A ‘Watchdog’: How does COA protect public funds?
The Commission on Audit (COA) plays a vital role in protecting taxpayers’ money. Some call the agency as the ‘watchdog’ of the government, some call it as enabler in safeguarding public funds, some call the Commission as guardian of public coffers.
But, just how exactly does the Commission protects taxpayers’ hard earned money?
Here we give you five (5) of the various ways how COA safeguards public funds:
1) It’s the constitutional mandate of COA to examine, audit, and settle all accounts pertaining to the revenue and receipts of, and expenditures or uses of funds and property, owned or held in trust by, or pertaining to the government.
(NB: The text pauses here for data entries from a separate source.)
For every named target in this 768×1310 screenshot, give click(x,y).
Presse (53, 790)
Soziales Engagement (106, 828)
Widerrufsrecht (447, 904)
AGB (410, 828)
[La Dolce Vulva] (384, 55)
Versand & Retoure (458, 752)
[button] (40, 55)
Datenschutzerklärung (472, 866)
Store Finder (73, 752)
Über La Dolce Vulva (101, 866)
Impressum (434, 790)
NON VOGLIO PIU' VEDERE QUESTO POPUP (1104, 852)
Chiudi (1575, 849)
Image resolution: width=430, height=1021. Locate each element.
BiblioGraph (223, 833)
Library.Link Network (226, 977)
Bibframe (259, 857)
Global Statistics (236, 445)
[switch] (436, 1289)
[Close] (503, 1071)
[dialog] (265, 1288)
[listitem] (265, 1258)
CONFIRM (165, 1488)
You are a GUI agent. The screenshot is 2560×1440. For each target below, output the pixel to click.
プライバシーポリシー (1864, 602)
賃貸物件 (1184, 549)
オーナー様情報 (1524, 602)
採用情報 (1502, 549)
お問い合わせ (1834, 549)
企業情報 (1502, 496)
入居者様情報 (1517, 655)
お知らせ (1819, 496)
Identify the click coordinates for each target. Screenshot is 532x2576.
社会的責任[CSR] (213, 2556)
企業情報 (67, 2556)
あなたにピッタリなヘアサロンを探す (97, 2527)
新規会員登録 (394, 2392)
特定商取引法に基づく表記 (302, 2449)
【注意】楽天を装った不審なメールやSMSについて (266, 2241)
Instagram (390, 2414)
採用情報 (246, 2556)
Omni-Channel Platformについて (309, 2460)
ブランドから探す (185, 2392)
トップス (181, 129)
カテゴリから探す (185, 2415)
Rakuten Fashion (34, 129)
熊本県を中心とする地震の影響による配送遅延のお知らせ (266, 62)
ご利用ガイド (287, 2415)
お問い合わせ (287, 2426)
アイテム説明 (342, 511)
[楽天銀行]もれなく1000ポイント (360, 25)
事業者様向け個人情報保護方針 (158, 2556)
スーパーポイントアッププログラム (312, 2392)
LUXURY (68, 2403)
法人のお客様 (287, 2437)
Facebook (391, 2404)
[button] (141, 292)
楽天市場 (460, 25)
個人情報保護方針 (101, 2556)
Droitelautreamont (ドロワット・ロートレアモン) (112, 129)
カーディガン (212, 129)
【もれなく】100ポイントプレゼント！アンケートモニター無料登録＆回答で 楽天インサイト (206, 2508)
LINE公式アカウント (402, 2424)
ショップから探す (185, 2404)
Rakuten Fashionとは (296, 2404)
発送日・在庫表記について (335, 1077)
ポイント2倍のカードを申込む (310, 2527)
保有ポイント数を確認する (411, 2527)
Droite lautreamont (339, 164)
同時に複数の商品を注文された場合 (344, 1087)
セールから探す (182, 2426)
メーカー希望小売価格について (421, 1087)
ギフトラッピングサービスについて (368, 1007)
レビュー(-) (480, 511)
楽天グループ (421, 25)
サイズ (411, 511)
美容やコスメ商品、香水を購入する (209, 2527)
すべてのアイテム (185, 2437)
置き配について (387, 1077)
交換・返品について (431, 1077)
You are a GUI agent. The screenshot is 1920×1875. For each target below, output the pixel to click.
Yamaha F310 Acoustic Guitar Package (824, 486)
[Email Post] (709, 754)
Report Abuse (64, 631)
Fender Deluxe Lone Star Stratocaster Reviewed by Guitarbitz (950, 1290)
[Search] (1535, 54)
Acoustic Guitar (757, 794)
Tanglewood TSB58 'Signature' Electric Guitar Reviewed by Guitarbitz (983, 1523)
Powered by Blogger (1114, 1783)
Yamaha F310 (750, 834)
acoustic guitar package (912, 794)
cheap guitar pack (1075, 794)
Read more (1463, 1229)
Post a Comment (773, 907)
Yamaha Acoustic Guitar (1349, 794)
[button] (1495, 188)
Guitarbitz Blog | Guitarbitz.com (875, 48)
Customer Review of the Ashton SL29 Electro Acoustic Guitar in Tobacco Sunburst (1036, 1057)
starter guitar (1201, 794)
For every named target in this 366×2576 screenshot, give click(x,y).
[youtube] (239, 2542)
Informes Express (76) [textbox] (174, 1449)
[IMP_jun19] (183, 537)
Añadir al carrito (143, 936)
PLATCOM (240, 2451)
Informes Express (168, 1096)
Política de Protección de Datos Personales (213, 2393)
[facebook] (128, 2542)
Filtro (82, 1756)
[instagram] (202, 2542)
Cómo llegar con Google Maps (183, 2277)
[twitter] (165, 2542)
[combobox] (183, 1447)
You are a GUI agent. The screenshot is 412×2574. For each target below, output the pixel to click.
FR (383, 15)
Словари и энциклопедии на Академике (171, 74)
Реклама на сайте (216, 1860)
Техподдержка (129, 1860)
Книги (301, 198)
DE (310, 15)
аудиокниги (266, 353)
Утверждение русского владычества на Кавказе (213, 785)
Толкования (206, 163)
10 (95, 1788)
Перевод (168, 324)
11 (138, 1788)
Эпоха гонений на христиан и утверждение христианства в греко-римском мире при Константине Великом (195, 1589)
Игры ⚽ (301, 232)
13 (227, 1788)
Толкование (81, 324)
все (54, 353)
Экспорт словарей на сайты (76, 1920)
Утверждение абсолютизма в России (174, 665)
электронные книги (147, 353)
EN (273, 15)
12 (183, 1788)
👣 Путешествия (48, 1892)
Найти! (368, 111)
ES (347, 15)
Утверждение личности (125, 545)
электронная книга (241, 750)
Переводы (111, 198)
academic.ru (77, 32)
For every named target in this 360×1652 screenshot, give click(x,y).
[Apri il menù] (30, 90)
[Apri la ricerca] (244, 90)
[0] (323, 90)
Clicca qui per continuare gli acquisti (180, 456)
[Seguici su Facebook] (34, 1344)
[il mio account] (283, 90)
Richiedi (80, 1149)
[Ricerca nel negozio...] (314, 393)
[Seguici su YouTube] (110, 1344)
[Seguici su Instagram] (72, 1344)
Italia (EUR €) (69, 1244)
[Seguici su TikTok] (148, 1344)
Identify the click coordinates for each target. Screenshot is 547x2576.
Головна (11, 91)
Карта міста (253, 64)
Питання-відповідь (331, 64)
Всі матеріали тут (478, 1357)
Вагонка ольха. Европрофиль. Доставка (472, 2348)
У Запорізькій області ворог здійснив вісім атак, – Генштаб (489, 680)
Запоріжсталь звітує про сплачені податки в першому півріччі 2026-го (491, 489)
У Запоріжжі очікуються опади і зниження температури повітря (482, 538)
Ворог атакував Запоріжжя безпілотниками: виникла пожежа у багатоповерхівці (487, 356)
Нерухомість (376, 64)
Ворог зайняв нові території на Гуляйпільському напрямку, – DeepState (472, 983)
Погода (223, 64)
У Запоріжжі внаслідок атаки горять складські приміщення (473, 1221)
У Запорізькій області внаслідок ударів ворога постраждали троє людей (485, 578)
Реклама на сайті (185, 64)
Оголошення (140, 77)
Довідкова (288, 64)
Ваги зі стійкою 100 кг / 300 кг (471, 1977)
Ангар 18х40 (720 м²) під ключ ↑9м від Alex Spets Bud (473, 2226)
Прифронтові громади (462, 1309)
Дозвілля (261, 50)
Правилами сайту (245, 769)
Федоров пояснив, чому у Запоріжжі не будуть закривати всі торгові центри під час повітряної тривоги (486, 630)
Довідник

This is the reason why all financial transactions of the government are post-audited by the constitutional Commission.
2) It’s also COA’s power to release accounting and auditing rules and regulations to prevent and disallow “irregular, unnecessary, excessive, extravagant or unconscionable” use of government funds. These rules and regulations are issued through Circulars, Accounting and Auditing Manuals, and other similar issuances.
3) COA flags, recommends, and/or file charges against government officials and employees who misuse or public funds.
The commission can recommend the filing of charges before the Office of the Ombudsman against government officials and employees found to be violating laws. These recommendations are based on the results of meticulous annual auditing procedures applied to several agencies.
Currently, COA conducts audits to around 54,600 government agencies which include national government agencies (NGAs), local government units (LGUs), state colleges and universities (SUCs), and water districts, among others.
4) COA suspends or disallows disbursements which are found to be irregular, unnecessary, excessive, extravagant or unconscionable (IUEEU).
A Suspension is a temporary disallowance of a transaction which is of doubtful legality/validity/propriety or may result to pecuniary loss to the government and appears illegal, improper or irregular unless —
(a) satisfactorily explained/justified by the responsible officers; or
(b) until additional documentation or the requirements on matters raised in the course of audit are submitted or complied with.
Once received, the Notice of Suspension should be settled within 90 calendar days from date of receipt by the responsible officers; otherwise, the transaction shall be disallowed/charged after the Auditor shall have satisfied himself that such action is appropriate and consequently, issue the Notice of Disallowance (ND) or Notice of Charge (NC).
The Auditor shall issue a Notice of Disallowance for transactions which are found to be illegal, irregular, excessive, extravagant, unnecessary and unconscionable (IIEEUU).
Disallowances shall be settled within 6 months reckoned from date of receipt by the person liable or his authorized representatives.
5) COA issues Audit Observation Memorandum (AOM) to call the attention of government agencies on the deficiencies noted in audit related to financial/operational matters which do not involve pecuniary/monetary loss.
The AOM is issued when the audit decision cannot yet be made due to incomplete documentation or information.
[You May Also Like: Effective Tips in Answering AOM]
As the guardian of public funds, COA has a huge responsibility in auditing government expenses. It may have its own shortcomings and omissions but it is, undoubtedly, one of the government agencies that Filipinos can rely on for information on the use of public funds.